Consultation on the data protection-compliant handling of personal data in AI models 

You can also download the consultation paper with the consultation questions as a PDF document.

Background of the consultation

AI models, especially large language models (LLMs), are usually trained with enormous amounts of data. This often includes personal data. In its Opinion 28/2024 of 18 December 2024, the European Data Protection Board (EDPB) stated that AI models may contain personal data if they were trained with personal data (often referred to in discourse as memorization). For the purpose of the present consultation, the term memorization is deliberately broader than the generally accepted scientific understanding and, in addition to literally reproduced training data, also includes analogous reproductions, as these are also relevant under data protection law, insofar as they contribute to the identification of a person.

This finding raises significant questions regarding the protection of personal data. The Federal Commissioner for Data Protection and Freedom of Information (BfDI) recognizes the need for systematically addressing data protection challenges in the planning, training, and use of such models.

Objective of the consultation

Recognizing the technical and legal complexity, the consultation aims at gathering concrete practical experiences, technical assessments, and normative considerations from stakeholders from various fields. The focus is on large language models. Whenever we talk about AI models in the following, we always mean large language models.

The results are intended to contribute to the development of data protection-compliant approaches for dealing with memorized data. The main results will be summarised in a consultation report, which will be published on the BfDI website.

The BfDI invites all interested parties to contribute to the discussion, especially representatives from science, business and civil society.

Submission of comments

Please send your contributions at the latest by 31 August 2025 to:

Konsultation2025@bfdi.bund.de

Comments received at a later date may not be taken into account for organisational reasons.

Please note that the submitted comments will be published on the BfDI’s website. Please indicate whether you consent to the publication of any personal data contained therein. Otherwise, the personal data will be redacted. Anonymous responses are also possible.

Further information

This consultation does not constitute a pre-determination, but serves solely to provide information on the technical and legal aspects of handling personal data in AI models.

Consultation questions

If AI training is conducted using anonymous data, the GDPR is not applicable to the training.
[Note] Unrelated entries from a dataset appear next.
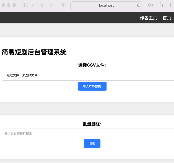
Task: Go to 首页 in the navigation bar
Action: click(x=167, y=18)
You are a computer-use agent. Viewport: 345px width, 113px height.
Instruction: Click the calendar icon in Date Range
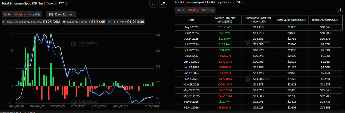51,14
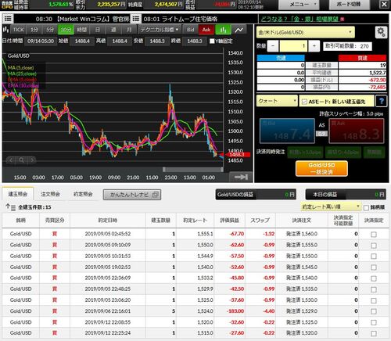Jump to latest chart data arrow
Image resolution: width=391 pixels, height=341 pixels.
241,178
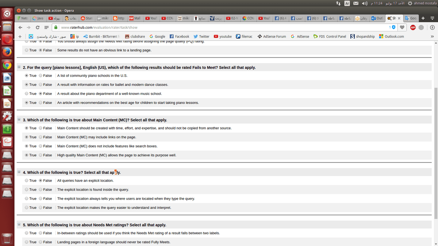The height and width of the screenshot is (246, 438).
Task: Select True for piano department music school result
Action: pyautogui.click(x=27, y=94)
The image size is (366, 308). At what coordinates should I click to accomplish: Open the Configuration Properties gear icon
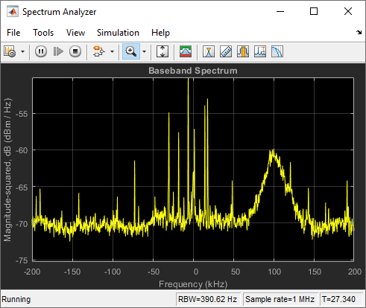[x=10, y=52]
However, given the data volume used for training, complete anonymization of AI models is generally not reliably possible.

1. According to Recital 26, sentence 3 of the GDPR, when determining whether a natural person is identifiable, account should be taken of all means reasonably likely to be used by the controller or by another person to identify that natural person, directly or indirectly. Taking into account the procedures listed in EDPB Opinion 28/2024, paras. 35 et seq., under what circumstances could an LLM be considered anonymous?

2. What technical measures do you already use or plan to use to prevent data memorization (such as deduplication, use of anonymous or anonymized training data, fine-tuning without personal data, differential privacy, etc.)? What experiences have you had with these?

3. How do you assess the risk of personal data being extracted from an LLM? Explain your assessment, if possible, using concrete examples, individual cases, or empirical observations.

Processing of memorized data

4. Data protection law is linked to the processing of personal data. Each input of a prompt triggers a calculation in the AI model, in which the (personal) data represented in the form of parameters influences the calculation result. Does this calculation constitute processing of these data within the meaning of Article 4 No. 2 GDPR, even if the calculation result, i.e., the output of the AI model, is not personal?

Intensity of intervention

When it comes to an assessment relating to data protection law, e.g. when choosing a legal basis, the intensity of the data processing operation may need to be assessed.

5. Do you already have experience with methods that estimate the amount and type of personal data memorized, or whether the AI model used contains personal data of a specific individual (e.g., privacy attacks/PII extraction attacks, etc.)? If so, how do you assess their informative value and possible limitations?

6. What is the amount of personal memorized data in AI models you know (as a percentage and total amount of training data)?

The data subjects’ rights

The black-box architecture of AI models poses a challenge for the effective guarantee of data subjects’ rights, in particular with regard to the rights of access, rectification and erasure pursuant to Articles 15 – 17 GDPR.

7. How do you proceed if a person exercises their right to access, rectify or erase their personal data in the AI model?

Further aspects

8. From your perspective, are there other aspects that play a role in the protection of personal data in AI models?